**Data excerpts**
--- START ---

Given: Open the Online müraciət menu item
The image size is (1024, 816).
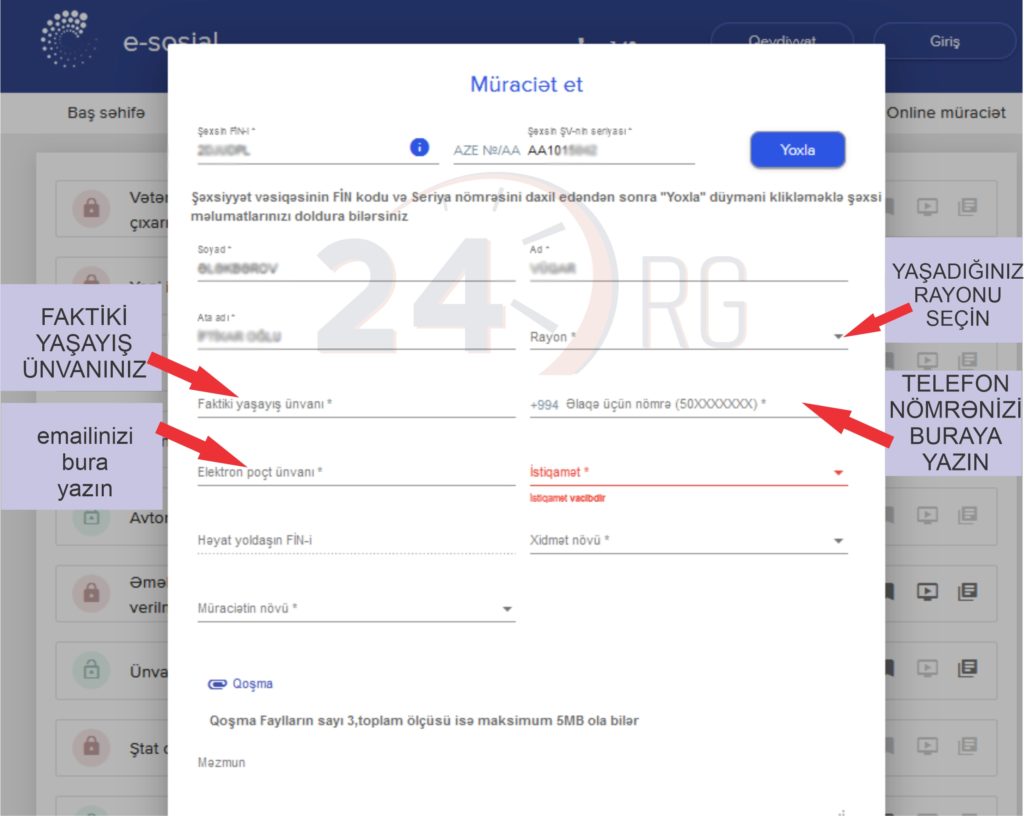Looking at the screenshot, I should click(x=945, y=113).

--- END ---
--- START ---

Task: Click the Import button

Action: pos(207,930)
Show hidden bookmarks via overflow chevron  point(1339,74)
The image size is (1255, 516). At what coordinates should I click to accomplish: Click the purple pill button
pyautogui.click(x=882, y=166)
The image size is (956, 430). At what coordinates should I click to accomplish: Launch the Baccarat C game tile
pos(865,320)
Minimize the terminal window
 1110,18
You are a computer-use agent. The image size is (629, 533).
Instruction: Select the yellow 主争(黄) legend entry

--- END ---
--- START ---

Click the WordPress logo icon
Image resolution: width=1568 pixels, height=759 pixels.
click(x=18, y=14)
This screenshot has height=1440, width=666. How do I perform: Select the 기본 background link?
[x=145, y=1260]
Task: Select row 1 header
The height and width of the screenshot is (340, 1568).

--- END ---

**Action item**
Give back, unchanged, the run of lines in the listing above that begins at the line containing "You are a computer-use" and ends at the line containing "Instruction: Select the", both included.

**Solution below**
You are a computer-use agent. The image size is (629, 533).
Instruction: Select the yellow 主争(黄) legend entry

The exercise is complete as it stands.